14-3-3 prevents BAD dephosphorylation in vitro.
(A) FL5.12BCL-XL/BAD lysates were prepared in phosphatase buffer A with or without 1% empigen BB (Emp) (upper panel) or 25 μM R18 peptide (lower panel). BAD dephosphorylation was carried out for 30 minutes at 4°C or 30°C, followed by Western blotting for BAD. (B) BAD was immunoprecipitated by polyclonal C20 Ab from FL5.12BCL-XL/BAD cells in isotonic IP buffer with or without 1% empigen BB (Emp), in the presence or absence of 0.1 μM microcystin, and the immunocomplexes were analyzed by Western blotting.

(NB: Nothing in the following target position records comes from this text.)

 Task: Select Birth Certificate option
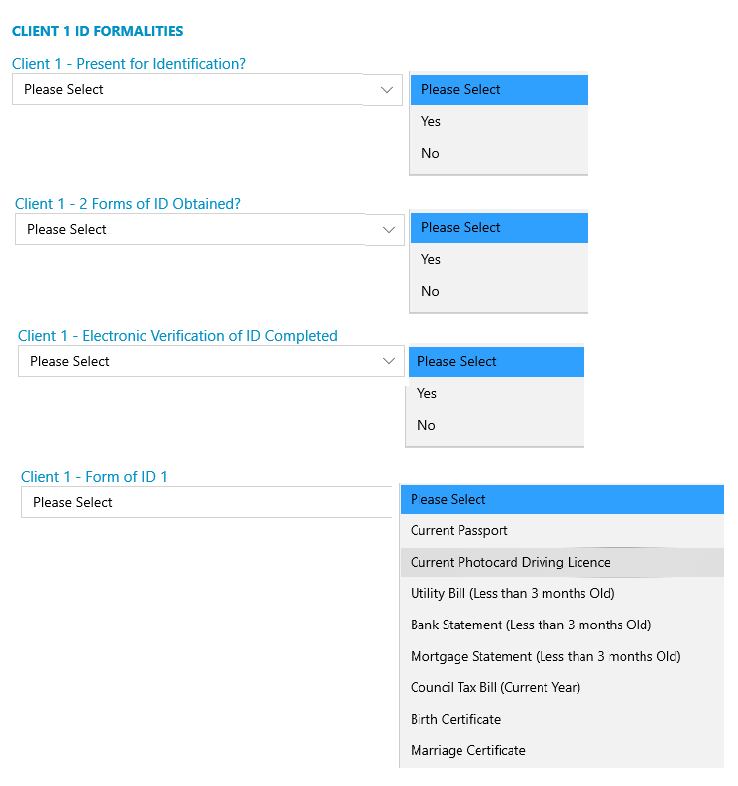point(562,719)
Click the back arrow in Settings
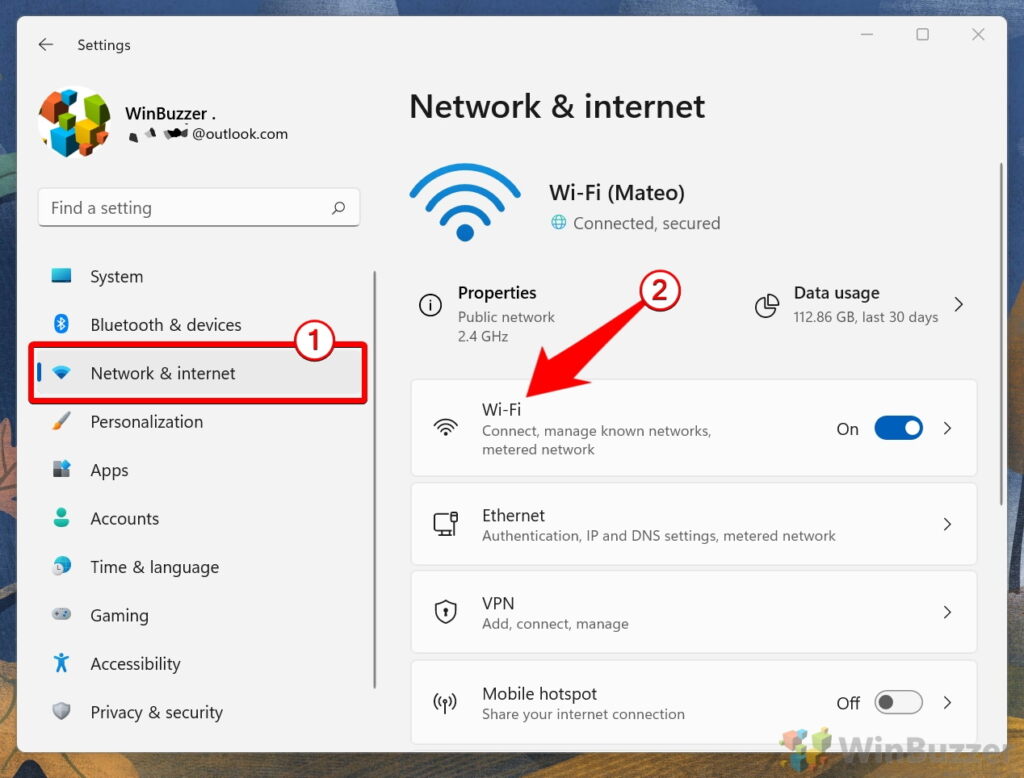Image resolution: width=1024 pixels, height=778 pixels. coord(46,44)
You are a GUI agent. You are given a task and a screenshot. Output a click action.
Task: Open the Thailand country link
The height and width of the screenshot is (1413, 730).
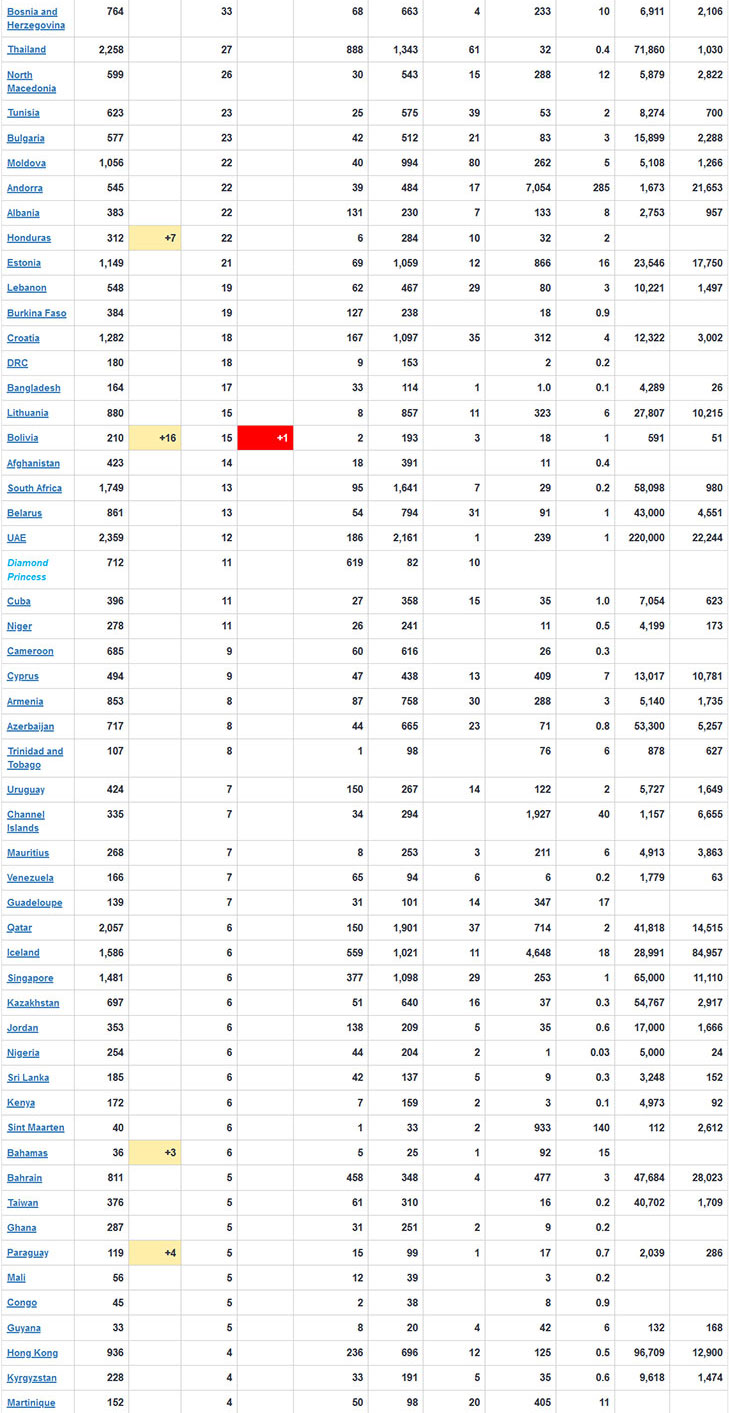click(26, 50)
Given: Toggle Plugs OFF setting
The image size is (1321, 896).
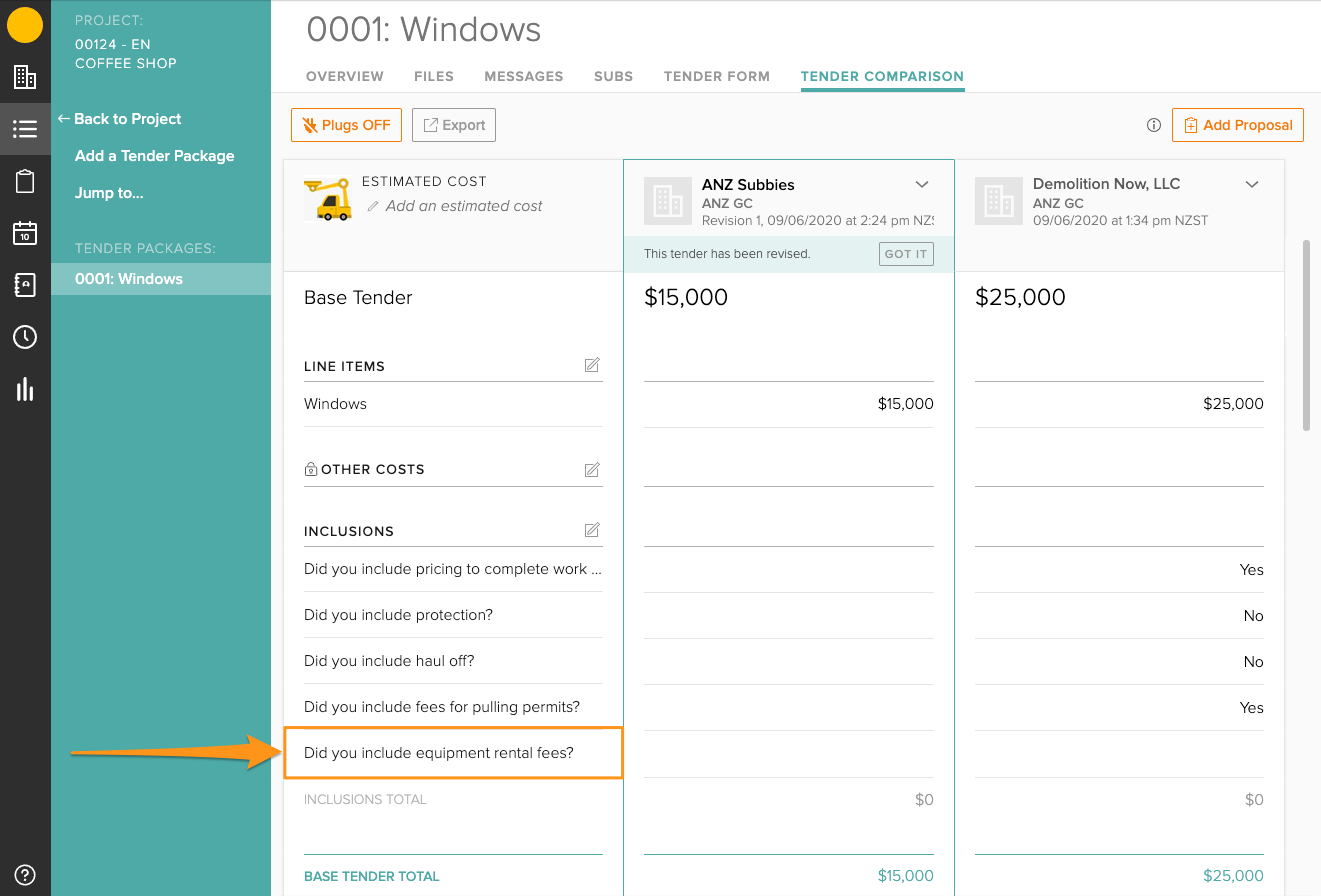Looking at the screenshot, I should pyautogui.click(x=346, y=125).
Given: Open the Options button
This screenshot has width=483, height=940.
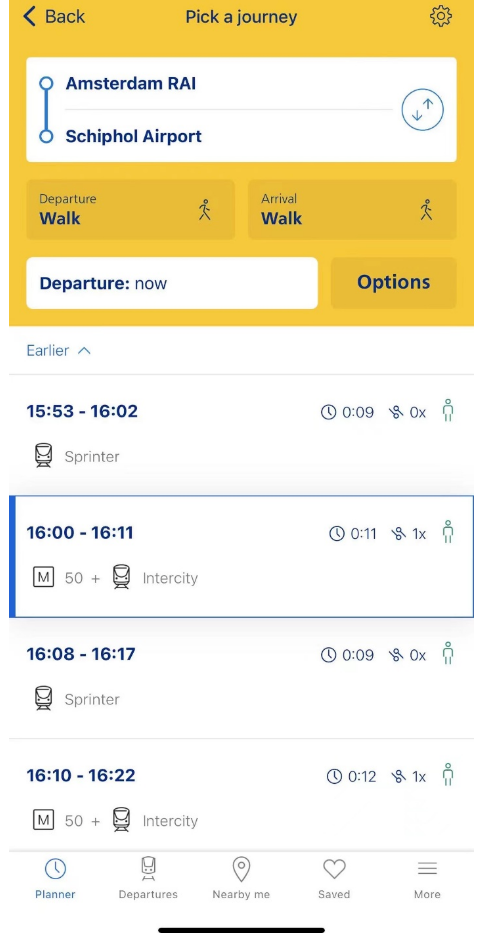Looking at the screenshot, I should tap(394, 283).
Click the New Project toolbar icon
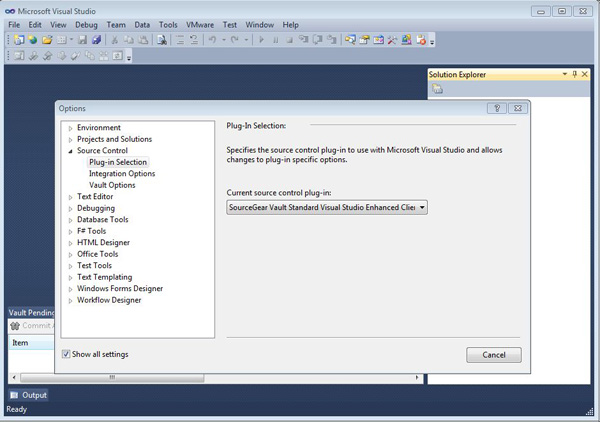This screenshot has height=422, width=600. click(x=19, y=40)
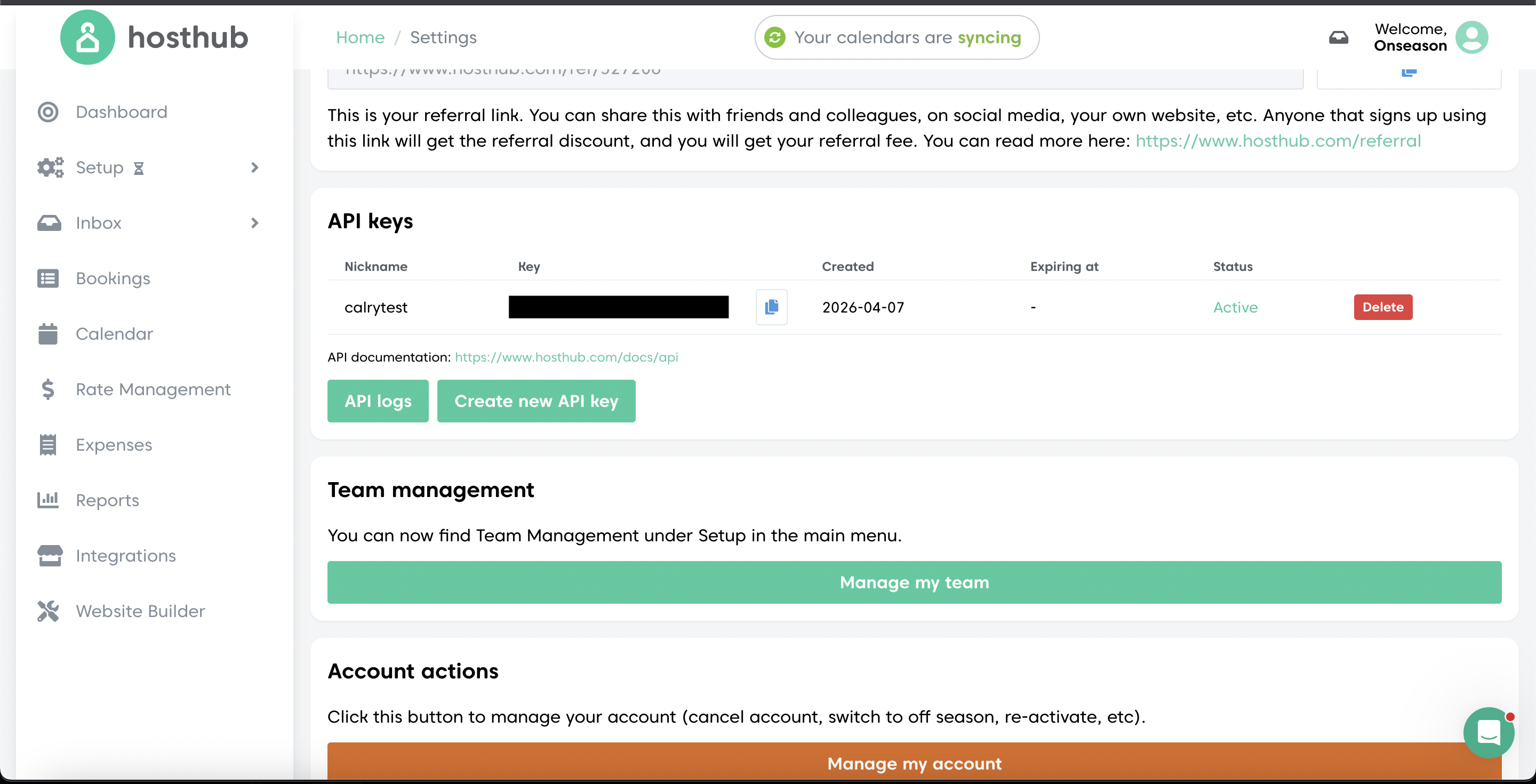Open the API documentation link
The image size is (1536, 784).
coord(566,356)
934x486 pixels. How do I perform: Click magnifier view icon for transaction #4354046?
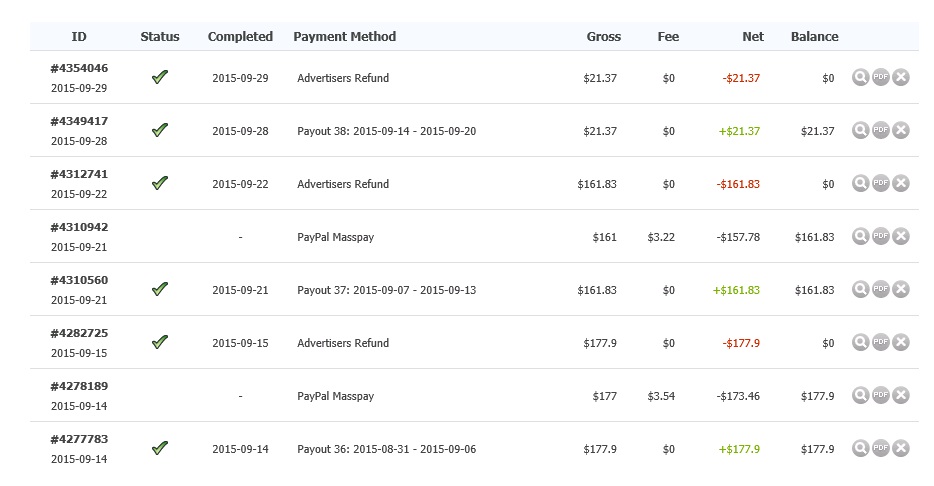click(860, 77)
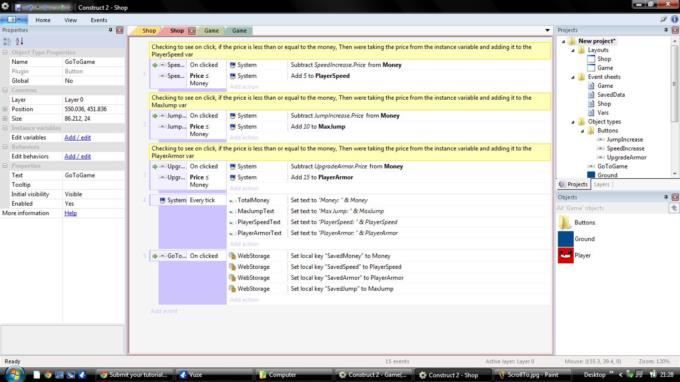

BAD was detected by monoclonal Ab 31420. The same blot was probed for 14-3-3 using polyclonal Ab K-19. (C) BAD was immunoprecipitated in isotonic buffer with or without 25 μM R18 peptide, in the presence or absence of 1 μM okadaic acid (OA), and analyzed by Western blotting as in panel B. (D) BAD was immunoprecipitated in isotonic buffer, R18 peptide was or was not added to the BAD immunocomplex, which was washed, and 40 μg FL5.12 lysate was added and incubated at 30°C in phosphatase buffer B. Reaction products were analyzed by Western blotting for BAD and 14-3-3 as in panel B.